# [Text]
__________

When Adam Yates crested the final climb of stage 16 at the Tour de France with a 32-second lead, the general consensus was that the Mitchelton-Scott rider had the win in the bag. Job done, his Tour rescued and a huge sigh of relief from his team.
But cycling is cruel and Yates' chances of winning died a slow death. First, eventual stage winner Julian Alaphilippe (Quick-Step Floors) shot out from the chase group as the summit of the Col de Portillon approached. Yates still had his lead as he cut through the technical descent, but the gap was already coming down.
Meanwhile, Alaphilippe showed off his array of skills to close the gap to just 15 seconds. Up ahead, Yates was still holding firm, but with just a few kilometres of the stage remaining, the British climber slipped on a corner and came down on his side. Alaphillippe flew by, and but for a brief look back from the Frenchman, the stage was already sealed.
"It's just one of those things. I've taken more risks on more technical descents and never had any problems," Yates said after crossing the line to take third.
"We don't recon all the stages, and sometimes you don't know what's coming up on some of these corners. It was a bit damp and I came down."
When asked about the extent of his injuries, Yates talked about the emotional loss rather than the skin he deposited on the side of the road on the way to Luchon.
"Just bad morale," he said. "When you come so close to winning a stage of the Tour it's pretty devastating, not just for me but for the team. We've been working for a while on trying to do something, and when you come that close it's disappointing."

__________

# [Material]
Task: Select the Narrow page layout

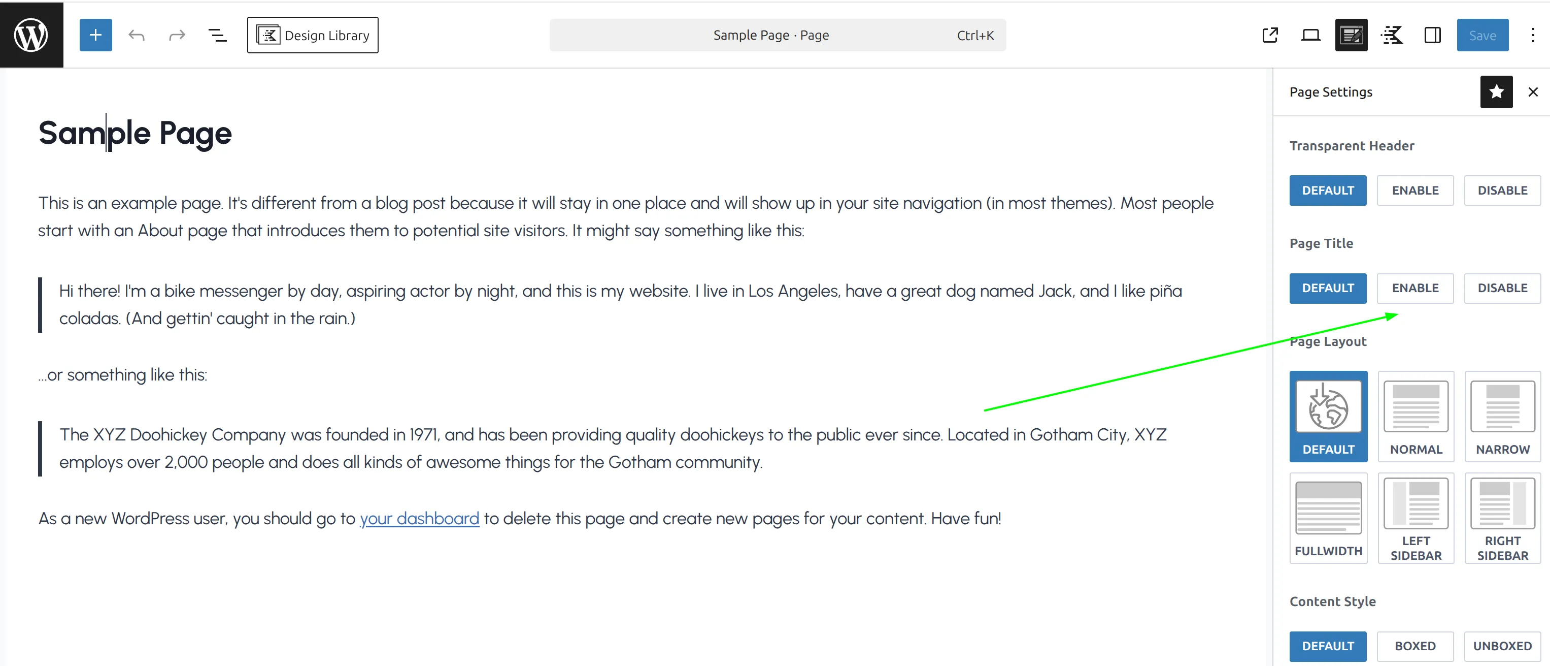Action: coord(1502,417)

__________

# [Exercise instructions]
#1 Reproduce, from the Tour de France report, everything from "Meanwhile, Alaphilippe showed" down to "was already sealed.".
#2 Proceed with the Tour de France report from the point at which it stops.

# [Expected results]
#1
Meanwhile, Alaphilippe showed off his array of skills to close the gap to just 15 seconds. Up ahead, Yates was still holding firm, but with just a few kilometres of the stage remaining, the British climber slipped on a corner and came down on his side. Alaphillippe flew by, and but for a brief look back from the Frenchman, the stage was already sealed.

#2
Yates came into the Tour with the hope of challenging for a spot on the podium at least. He came through the first week with his chances enhanced, but he was dropped on the stage to La Rosiere. On the following stage to Alpe d'Huez, his ambitions went completely up in smoke.
After signing a two-year extension with Mitchelton on the Tour's second rest day in Carcassonne, a stage win in the Pyrenees would have been the perfect tonic to his GC blues. However, when Alaphilippe has you in his sights you're a marked man. Yates is no slouch when it comes to descending, but Alaphilippe came through without a single mistake, and on such margins victories are sealed.
"He's pretty good," Yates said. "I raced him back as an under-23, and I know how good he is. I had a healthy lead, and if I'm honest I'm pretty good on the descents as well. It's one of those things. If you mess up one of those corners you go down."
Asked whether he could have attacked earlier on the Col de Portillon, Yates responded: "It was the place I chose to go. You pick your moment and I picked that one. I could tell that everyone was hurting a little bit. I went when I wanted to and that's about it."
Tomorrow's short stage consists of three climbs in 65km of racing. On paper, the profile is perfect for Yates, but only a good night's sleep and some excellent recovery will see him try and contend for another stage win.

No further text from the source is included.